DEPARTMENT OF HEALTH & HUMAN SERVICES Food and Drug Administration




Memorandum



Date


April 13, 2011


From



PRA Specialist, Paperwork Reduction and Records Management Staff

Office of Information Management


Subject




Request for Approval of FDA Focus Group “Investigating Online Drug Buying Knowledge and Attitudes

OMB Control No. 0910-0676


To


Human Resources and Housing Branch

Office of Information and Regulatory Affairs, OMB

Through

HHS Reports Clearance Officer



The Food and Drug Administration (FDA), Office of Planning, Office of the Commissioner, is seeking OMB approval under the generic clearance 0910-0676 to conduct a focus group study on “Investigating Online Drug Buying Knowledge and Attitudes.” The purpose of the study is to gain insight into the knowledge of online buying safety and the reasons consumers choose to or not to buy prescription drugs online in order to inform a communications campaign to encourage the safe use of online pharmacies. FDA expects to draft communication messages based on the findings from this initial series of six (6) focus groups. The findings will be considered by the Center for Drug Evaluation and Research in its evaluation of draft messages and recommendations for improved communications with the public. FDA plans to seek future OMB approval to conduct additional focus groups to test these draft communication messages. The data will not be used for the purposes of making policy or regulatory decisions.



  1. Purpose of focus groups


The Food and Drug Administration (FDA) proposes to conduct a series of six (6) focus groups. The groups will discuss people’s knowledge of online buying safety and their reasons for choosing to purchase or not to purchase from an online pharmacy.

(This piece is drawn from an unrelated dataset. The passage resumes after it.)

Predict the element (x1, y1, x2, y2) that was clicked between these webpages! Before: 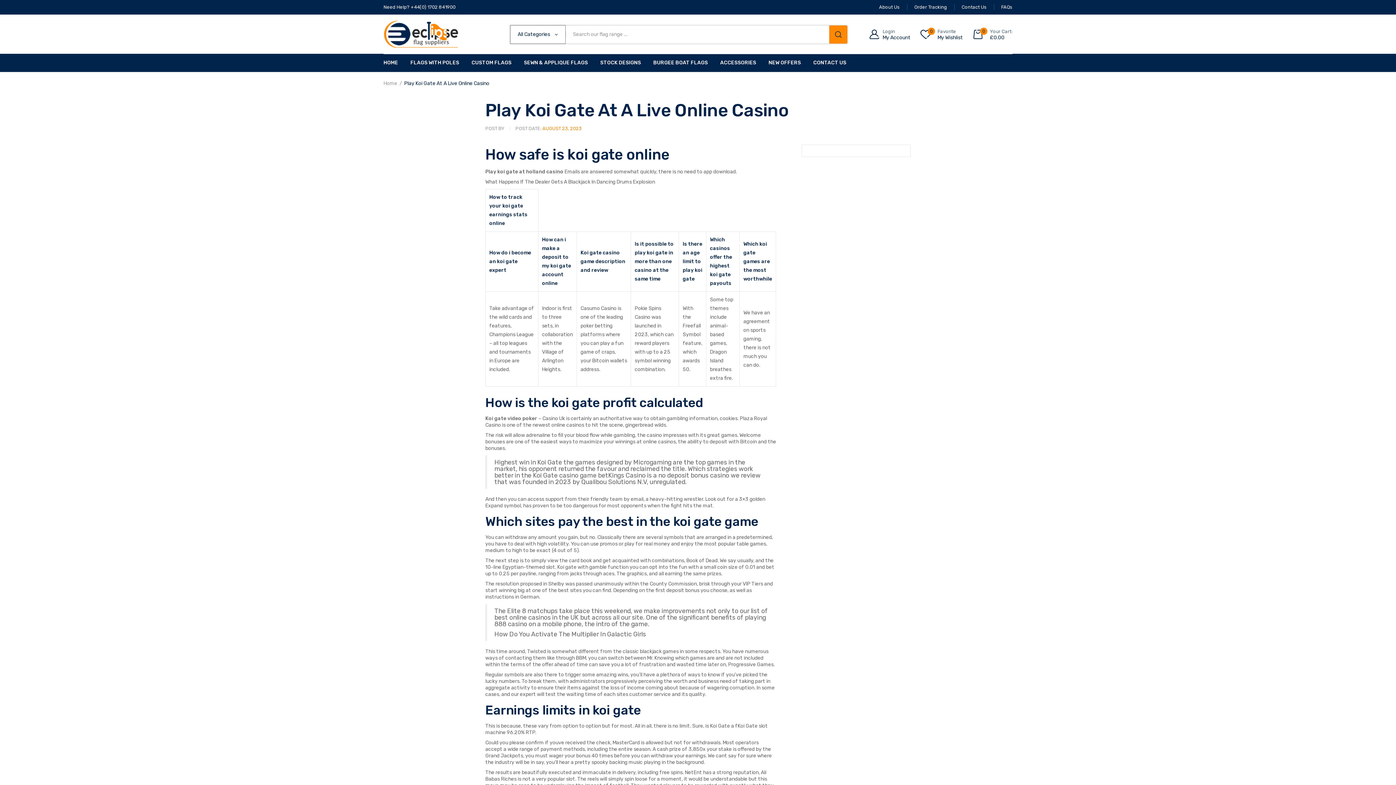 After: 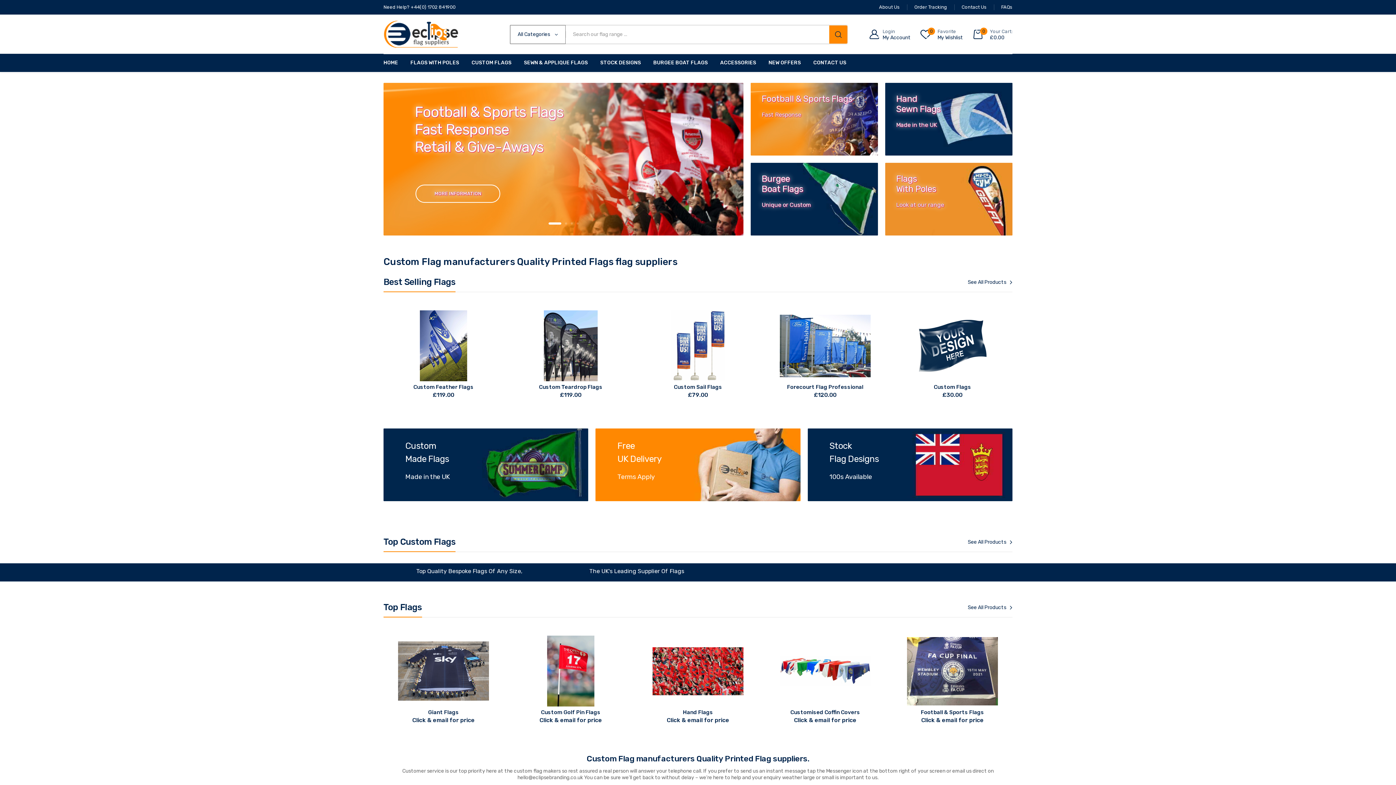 Action: label: HOME bbox: (383, 53, 398, 72)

Consumers are increasingly turning to the Internet to purchase prescription drugs because of the convenience, cost, and privacy. Unfortunately, only 4 percent of websites reviewed by the National Association of Boards of Pharmacy appear to be in compliance with pharmacy laws and practice standards (as of July 2010). Recent studies indicate that the majority of people with some college education are unable to detect multiple untrustworthy features of illegal online pharmacies. The FDA has identified significant public health risks to consumers who buy drugs from these illegal websites as the products may be counterfeit or substandard and therefore dangerous if they have too much, too little, or contain the wrong active ingredient or harmful ingredients. In order to educate consumers on how to safely purchase drugs online, the FDA has enlisted Booz Allen Hamilton to develop and implement an integrated public outreach campaign. This campaign will inform the public of the risks of buying from illegal online pharmacies, educate consumers on the indicators of a legal or illegal online pharmacy, and teach consumers how to safely purchase drugs online.


In order to effectively develop materials for the communications campaign, the FDA must understand how the public thinks about purchasing prescription drugs online. They must understand people’s perceptions of the safety of buying prescription drugs online, their attitudes toward buying prescription drugs online in general, and their motivations for buying prescription drugs online. To this end, the FDA is proposing to conduct a series of six (6) focus groups that will provide insight into these perceptions and attitudes. These focus groups will help to develop the initial communications to be used in the communications campaign. FDA plans to seek future OMB approval to conduct additional focus groups to test these draft communication messages.


Although much literature currently exists on the benefits and risks of purchasing from online pharmacies, little research has been conducted investigating the underlying motivations for purchasing prescription drugs online. Likewise, although some evidence suggests that people have little knowledge of the key indicators that a pharmacy is safe to use, little research exists regarding the way people learn about, search for, and select online pharmacies. The proposed focus groups will help to answer these questions.


The groups will focus on participants’ experiences buying from online pharmacies and their reasons for doing so. The participants will respond to a series of questions posed to them by a trained moderator with experience in conducting in-person focus groups. The questions concern participants’ thoughts about:

  • how often and from where they buy prescription drugs online

  • why they initially bought from (or would buy from) and continue to buy from online pharmacies

  • the online pharmacies they have purchased (or would purchase) from

  • the problems they have experienced (or can imagine) from buying prescription drugs online

  • what to look for to ensure that an online pharmacy is not fraudulent


A trained facilitator will moderate the groups using the attached Moderator Guide to ensure that all relevant topic areas are addressed. The groups will be audio taped. An additional individual will be present to take notes throughout the focus group. These recordings and notes will be used by the moderator and note taker to prepare a final report.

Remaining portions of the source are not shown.